_REQUIRED TASKS_.
A - Copy the rows word for word, starting with the first row and ending with the line that contains "Privacy Checkup (349, 11)", with both of those lines included.
B - Continue the description of security policies that use tokens in place of parameters, picking up after its last sentence.

# Start of SOURCE EXCERPT

FIG. 2A is a view of an example security policy with tokens in policy B.

FIG. 2B is a view of the security policies after two connections match policy A.

FIG. 3 illustrates an additional example of security policies that include tokens.

FIG. 4 is a dataflow diagram of one embodiment of a process for access control.

FIG. 5 depicts a block diagram of a security gateway, such as security gateway 150 of FIG. 1.

FIG. 6 illustrates a set of programs and data that is stored in memory of one embodiment of a security gateway, such as the security gateway set forth in FIG. 5.

DETAILED DESCRIPTION OF THE PRESENT INVENTION

A method and apparatus for using security policy that employs tokens in place of parameters are described. More specifically, embodiments of the present invention are related to the design of a security policy in which one or more configuration parameters of the security policy are represented by tokens. The configuration parameters of the policy, include, for example, the source IP address, source port number, destination IP address, or destination port number. In one embodiment, each of the tokens are replaced by the result of another security policy, such as, for example, the source IP address of a user authentication connection, or the IP address in the PORT command of a FTP connection. In one embodiment, the replacements may occur in real time to create a flexible dynamic policy to support complicated security requirements and to support dynamic values of the connections.

# End of SOURCE EXCERPT
# Start of DATA EXTRACT

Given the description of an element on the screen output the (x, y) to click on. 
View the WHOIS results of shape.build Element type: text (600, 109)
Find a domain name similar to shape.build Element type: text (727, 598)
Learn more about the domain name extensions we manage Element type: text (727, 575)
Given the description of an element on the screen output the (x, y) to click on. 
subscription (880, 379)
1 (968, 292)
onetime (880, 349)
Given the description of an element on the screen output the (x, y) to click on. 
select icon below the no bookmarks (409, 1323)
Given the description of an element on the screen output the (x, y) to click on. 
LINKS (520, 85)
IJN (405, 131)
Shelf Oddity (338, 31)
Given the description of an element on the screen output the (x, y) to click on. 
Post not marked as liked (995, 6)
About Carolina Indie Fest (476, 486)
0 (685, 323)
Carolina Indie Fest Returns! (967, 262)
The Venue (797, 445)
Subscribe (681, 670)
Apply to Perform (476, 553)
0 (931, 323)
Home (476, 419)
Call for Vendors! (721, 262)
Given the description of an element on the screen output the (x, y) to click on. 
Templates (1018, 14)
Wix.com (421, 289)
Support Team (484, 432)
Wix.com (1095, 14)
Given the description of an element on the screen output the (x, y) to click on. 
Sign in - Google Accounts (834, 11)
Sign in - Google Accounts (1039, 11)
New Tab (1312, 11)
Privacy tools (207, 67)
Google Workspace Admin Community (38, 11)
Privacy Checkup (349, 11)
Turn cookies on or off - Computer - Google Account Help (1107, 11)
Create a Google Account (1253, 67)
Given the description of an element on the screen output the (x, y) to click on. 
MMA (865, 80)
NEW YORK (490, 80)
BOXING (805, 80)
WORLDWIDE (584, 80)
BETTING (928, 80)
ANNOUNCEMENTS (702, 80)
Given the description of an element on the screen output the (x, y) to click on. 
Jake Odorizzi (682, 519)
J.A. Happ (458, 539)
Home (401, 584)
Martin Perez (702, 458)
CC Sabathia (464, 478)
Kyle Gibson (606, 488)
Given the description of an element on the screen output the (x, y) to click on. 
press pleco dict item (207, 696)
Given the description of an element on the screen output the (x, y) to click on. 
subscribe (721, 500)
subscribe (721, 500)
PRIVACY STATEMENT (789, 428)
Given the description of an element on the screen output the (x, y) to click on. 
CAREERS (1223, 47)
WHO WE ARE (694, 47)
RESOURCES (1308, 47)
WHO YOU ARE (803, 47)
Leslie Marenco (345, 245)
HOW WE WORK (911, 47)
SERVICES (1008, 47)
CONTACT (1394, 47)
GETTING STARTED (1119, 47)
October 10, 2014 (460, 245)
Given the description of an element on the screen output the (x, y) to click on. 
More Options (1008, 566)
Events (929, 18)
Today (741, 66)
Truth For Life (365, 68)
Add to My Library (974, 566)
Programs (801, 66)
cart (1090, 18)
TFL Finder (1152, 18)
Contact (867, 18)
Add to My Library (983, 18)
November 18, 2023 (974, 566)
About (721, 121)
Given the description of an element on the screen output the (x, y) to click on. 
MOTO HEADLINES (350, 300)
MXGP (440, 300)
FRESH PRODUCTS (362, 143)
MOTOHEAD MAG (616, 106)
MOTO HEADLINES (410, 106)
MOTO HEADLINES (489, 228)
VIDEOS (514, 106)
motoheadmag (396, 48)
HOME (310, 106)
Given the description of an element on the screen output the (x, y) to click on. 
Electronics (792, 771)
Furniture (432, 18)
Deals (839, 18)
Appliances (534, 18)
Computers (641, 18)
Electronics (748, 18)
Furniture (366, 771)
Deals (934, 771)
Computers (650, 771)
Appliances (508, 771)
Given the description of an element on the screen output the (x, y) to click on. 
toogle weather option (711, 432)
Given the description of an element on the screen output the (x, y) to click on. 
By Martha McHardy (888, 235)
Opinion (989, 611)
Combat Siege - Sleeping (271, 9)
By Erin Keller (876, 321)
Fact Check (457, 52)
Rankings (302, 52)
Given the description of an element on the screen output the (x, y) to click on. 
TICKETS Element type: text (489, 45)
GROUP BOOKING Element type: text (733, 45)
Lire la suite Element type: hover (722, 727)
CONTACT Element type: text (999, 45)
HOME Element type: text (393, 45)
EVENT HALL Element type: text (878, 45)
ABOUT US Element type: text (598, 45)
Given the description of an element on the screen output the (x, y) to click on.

# End of DATA EXTRACT

_THE RESPONSES_.
A -
Given the description of an element on the screen output the (x, y) to click on. 
View the WHOIS results of shape.build Element type: text (600, 109)
Find a domain name similar to shape.build Element type: text (727, 598)
Learn more about the domain name extensions we manage Element type: text (727, 575)
Given the description of an element on the screen output the (x, y) to click on. 
subscription (880, 379)
1 (968, 292)
onetime (880, 349)
Given the description of an element on the screen output the (x, y) to click on. 
select icon below the no bookmarks (409, 1323)
Given the description of an element on the screen output the (x, y) to click on. 
LINKS (520, 85)
IJN (405, 131)
Shelf Oddity (338, 31)
Given the description of an element on the screen output the (x, y) to click on. 
Post not marked as liked (995, 6)
About Carolina Indie Fest (476, 486)
0 (685, 323)
Carolina Indie Fest Returns! (967, 262)
The Venue (797, 445)
Subscribe (681, 670)
Apply to Perform (476, 553)
0 (931, 323)
Home (476, 419)
Call for Vendors! (721, 262)
Given the description of an element on the screen output the (x, y) to click on. 
Templates (1018, 14)
Wix.com (421, 289)
Support Team (484, 432)
Wix.com (1095, 14)
Given the description of an element on the screen output the (x, y) to click on. 
Sign in - Google Accounts (834, 11)
Sign in - Google Accounts (1039, 11)
New Tab (1312, 11)
Privacy tools (207, 67)
Google Workspace Admin Community (38, 11)
Privacy Checkup (349, 11)

B -
The advantages of embodiment of the present invention include, without limitation, allowing the definition of dynamic security policies based on real time network connections and activating dynamic policies based on run-time information, to provide better protections in the dynamic networks. That is, the dynamic policies are activated by real time states, thereby providing better protection for the enterprise networks, which need more advanced security mechanism to protect their networks from sophisticated attacks. Thus, this policy tokenization described herein provides an effective way to configure dynamic security policies that fulfill the needs of network security and compliance and provides a flexible framework that allows administrators to define policies compliant to their security requirements.
In the following description, numerous details are set forth to provide a more thorough explanation of the present invention. It will be apparent, however, to one skilled in the art, that the present invention may be practiced without these specific details. In other instances, well-known structures and devices are shown in block diagram form, rather than in detail, in order to avoid obscuring the present invention.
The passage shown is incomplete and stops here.